On a quiet morning in Amsterdam, visitors to the Rijksmuseum stood before a simple strand of hair—recreated in wax—holding grains of rice, a silent act of resistance by an enslaved African woman crossing the Atlantic. That image, shared by Valika Smeulders during a United Nations discussion on Juneteenth, became a powerful symbol of how art can restore dignity to those history has tried to erase. The global online event, Art Remembers: Culture as Witness and Prevention, brought together survivors, artists, and scholars from Rwanda to Lithuania to explore a vital truth: culture doesn’t just reflect society—it shapes it, for better or worse.
Held on June 19, the anniversary of emancipation in the United States, the dialogue underscored how creative expression can either inflame hatred or heal its wounds. Chaloka Beyani, UN Special Adviser on the Prevention of Genocide, opened with a warning: hate speech is not mere rhetoric—it’s an early signal of atrocity. "Crimes against humanity, war crimes, and genocide are often preceded by dehumanizing narratives," he said, calling for responsibility in how stories are told and remembered.
Smeulders, Head of History at the Rijksmuseum, drew from her institution’s landmark exhibition Slavery: Ten True Stories of Dutch Colonial Slavery, which humanized the enslaved by restoring their names, choices, and courage.
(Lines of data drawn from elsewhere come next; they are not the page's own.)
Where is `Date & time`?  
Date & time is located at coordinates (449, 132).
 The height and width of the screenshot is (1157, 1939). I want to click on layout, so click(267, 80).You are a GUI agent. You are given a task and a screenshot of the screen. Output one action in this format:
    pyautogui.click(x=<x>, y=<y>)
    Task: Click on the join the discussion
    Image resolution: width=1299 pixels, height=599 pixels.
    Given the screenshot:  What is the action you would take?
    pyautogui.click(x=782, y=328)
One story—of women hiding rice in their hair—was not just an act of survival, but of foresight, a quiet rebellion that helped sustain communities in the New World. "We are telling one single history," she said, "the crucible of our shared present."
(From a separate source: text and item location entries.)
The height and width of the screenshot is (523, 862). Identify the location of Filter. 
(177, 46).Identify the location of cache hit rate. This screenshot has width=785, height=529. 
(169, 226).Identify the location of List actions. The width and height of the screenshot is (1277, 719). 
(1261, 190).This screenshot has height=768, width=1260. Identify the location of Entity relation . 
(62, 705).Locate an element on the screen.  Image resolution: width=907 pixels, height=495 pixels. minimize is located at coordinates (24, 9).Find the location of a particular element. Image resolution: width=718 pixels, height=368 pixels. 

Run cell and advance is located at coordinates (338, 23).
For Israeli clarinetist Nur Ben Shalom, music became both memorial and mission. Inspired by a letter from his murdered great-aunt, Salomea Ochs Luft, who pleaded with her family to "avenge her death," Ben Shalom co-created Lebensmelodien (Melodies of Life), performing songs at Auschwitz-Birkenau with his students. "Art is not neutral," he said from southern Poland. "It is a secret weapon that gets directly to the heart."
Yet culture can also arm hate. Rwandan playwright Diogène “Atome” Ntarindwa recalled how RTLM radio—dubbed "Radio Machete"—used music and satire to dehumanize Tutsis before the 1994 genocide. In his play Hate Speech, he embodies a broadcaster, reconstructing the insidious power of propaganda. But by staging it, he turns art into a tool of reckoning.
From Montreal to Srebrenica, the stories shared were not just remembrances—they were calls to action. As the world grapples with rising intolerance, the message was clear: what we create matters. And in the right hands, culture doesn’t just remember—it prevents.